Another example is Sen. Hillary Clinton at a November 2015 campaign event who said: “Well, look I voted numerous times when I was a senator to spend money to build a barrier to try to prevent illegal immigrants from coming in and I do think you have to control your borders.”

To be clear, building a barrier to controlling our border has nothing to do with excluding or demonizing certain groups of people or all the other things that are bandied about for partisan gain. Immigration of any amount by any group can still be allowed, that is a separate policy decision and can still occur. Controlling who comes and goes legally and illegally is just good national governmental administration. Partisan politics make people much less able to think straight on this.

On the other side of the aisle is the debate about health care. For the longest time, 10-20 years, maybe longer, health care advocates and Democrats have baby-stepped and pushed for providing insurance coverage for those who were not insured. The focus was on providing health insurance to everyone, even though no one needs health insurance, while everyone needs health care.

The battle over Obamacare was all about insuring more people so that they could get health care. But insurance is just the middle man between you and the health care you (everyone) needs or will need. Due to politics, Democrats, until recently, were too afraid of potent Republican charges of socialized medicine to propose and pursue providing health care for all — too afraid to advocate for this using the correct term, universal health care.  This has only recently changed with some Democrats openly pushing for “health care (or Medicare) for all” which is what the Democrats wanted to begin with but were prevented by politics (party fortunes).

You may think universal health care is some type of socialism. You may think that because it is routinely characterized that way by Republicans. In Trump’s 2020 State of the Union address he denounced the “132 lawmakers in this room [that] have endorsed legislation to impose a socialist takeover of our healthcare system, wiping out the private health insurance plans of 180 million Americans… We will never let socialism destroy American healthcare.”

I don’t know where universal healthcare falls on the political spectrum and it matters not to me, but I would argue that health care is a necessary pillar, the second to be specific, of a functional, well-managed society. By the way, the first pillar is a system of protection involving law enforcement and justice, which is a requirement of any community.

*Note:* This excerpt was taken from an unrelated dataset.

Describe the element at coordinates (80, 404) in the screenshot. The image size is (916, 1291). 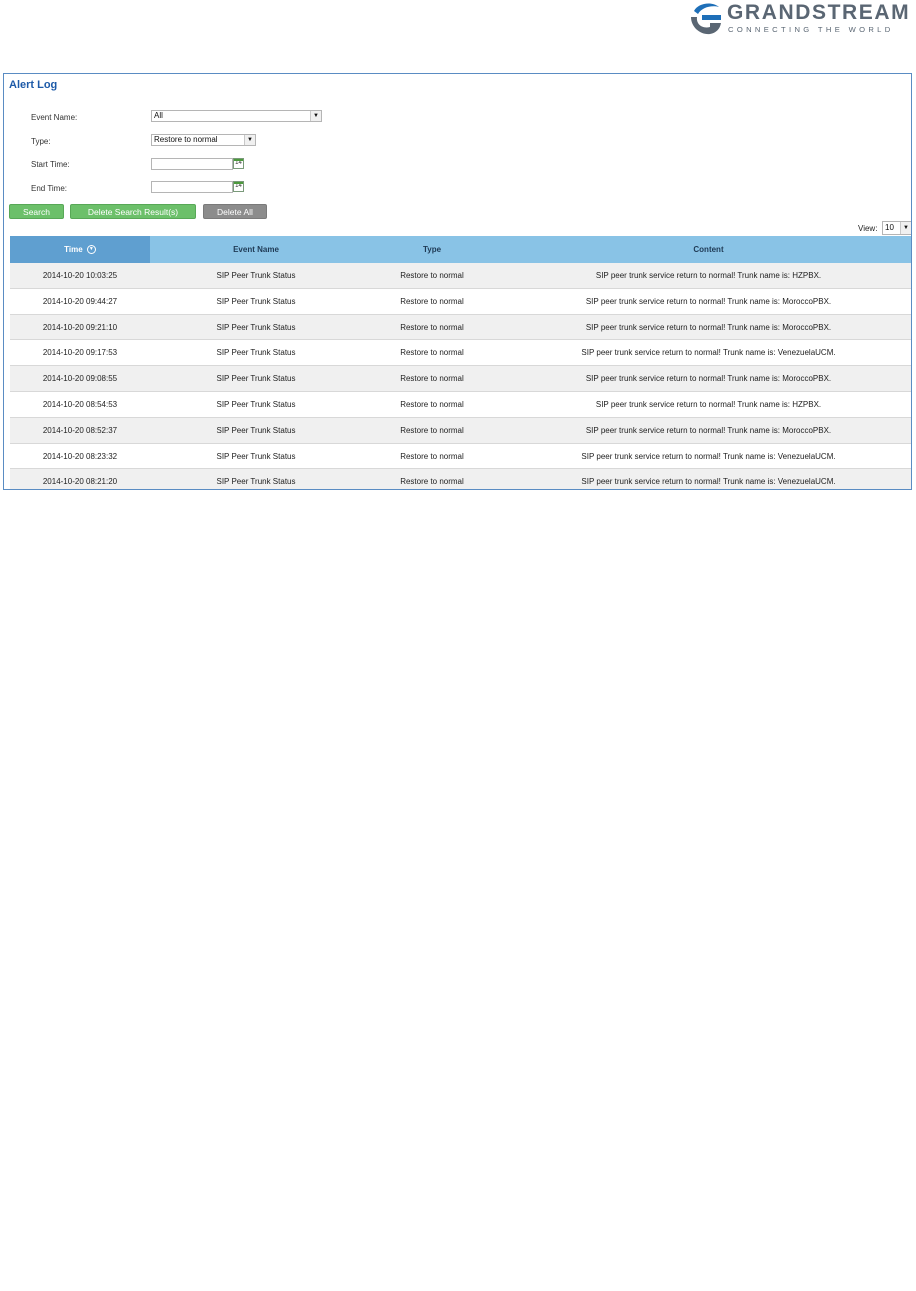
I see `cell-time: 2014-10-20 08:54:53` at that location.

But whereas education has long been considered the second pillar of unquestioned taxpayer funding, health care should be a higher priority than education. Anyone who has been sick beyond some type of minimal routine ailment knows that they simply cannot function effectively, or at all. In such cases, education is a luxury.

Just as we have and would shut schools due to the pandemic (due to health care concerns). We all agree to pay for health care for seniors (Medicare) as well as the poor (Medicaid), so why would we exclude everybody else? Regarding education, an argument can be made that not all people have children, or people have different numbers of children, so why should people without children or those who no longer have children in school continue to pay for other people’s children’s education?

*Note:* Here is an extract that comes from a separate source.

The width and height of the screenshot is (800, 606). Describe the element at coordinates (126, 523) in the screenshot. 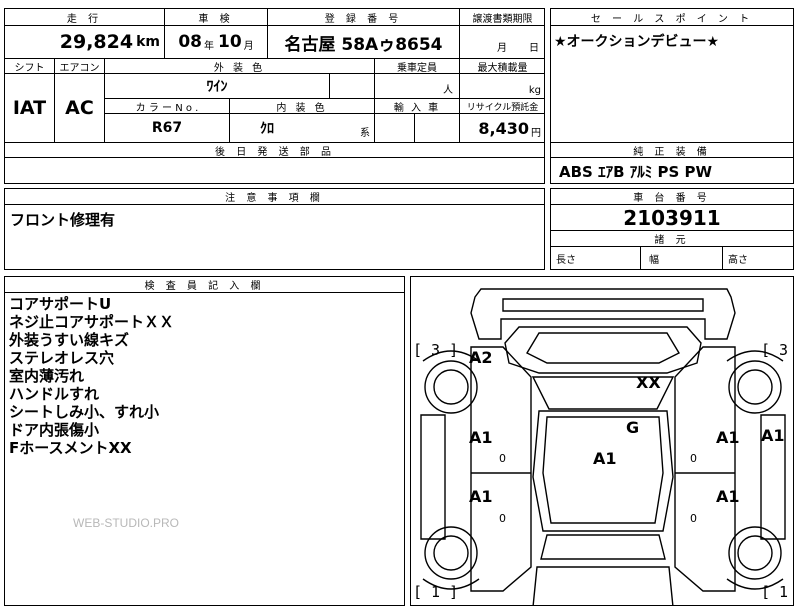

I see `watermark: WEB-STUDIO.PRO` at that location.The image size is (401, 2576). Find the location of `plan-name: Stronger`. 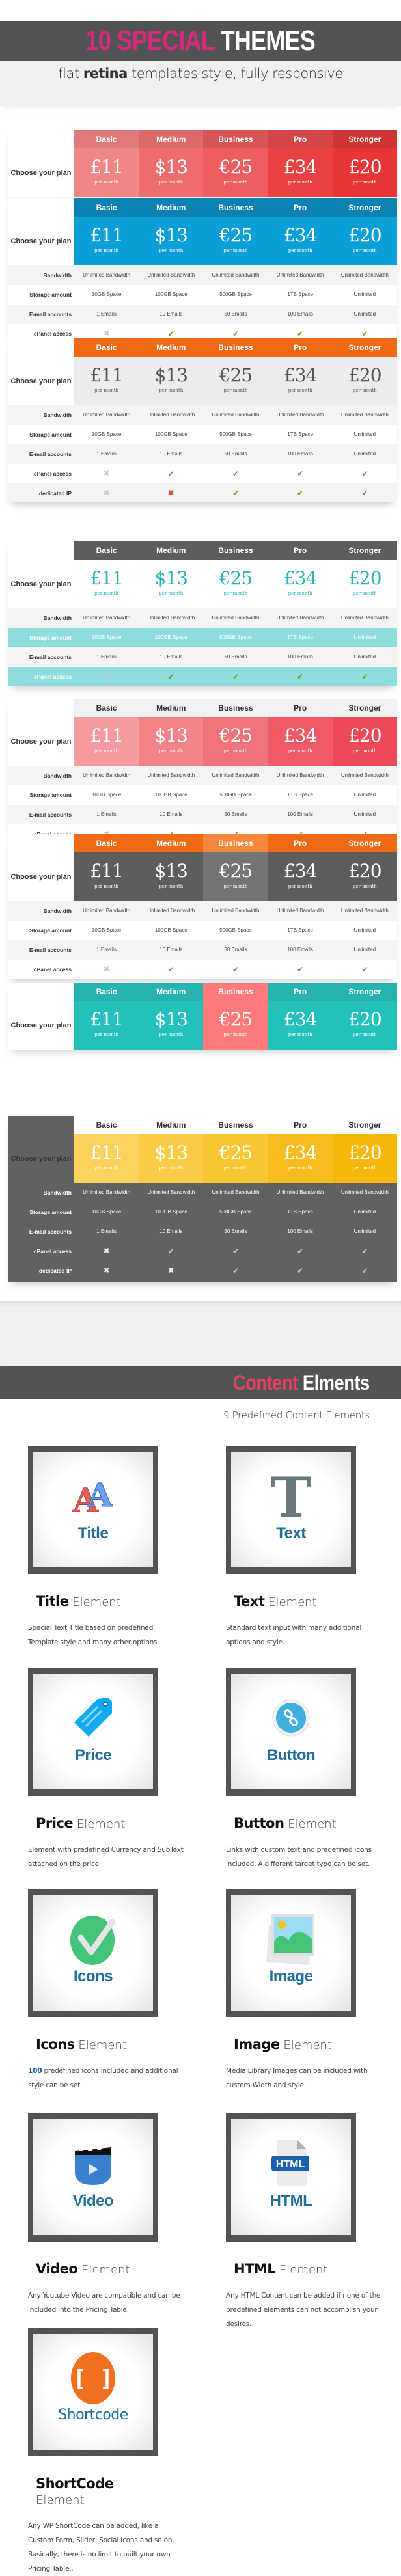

Certainly, the elderly on fixed incomes who must pay property tax could make this argument. There is some merit in this, but I actually have never heard that argument and it is irrelevant because we almost all agree that secondary education should be taxpayer funded. So, all three should be funded properly but health care is arguably more important and, in my mind, earns the No. 2 spot.

In short, I think both of these cases represent partisanship holding good policy hostage. Stop the partisan madness. Complete objectivity can never be obtained by anyone, but it is something we should all strive for getting as close to as we can.

Alan Calandro of Burlington is the former Director of the state’s Nonpartisan Office of Fiscal Analysis.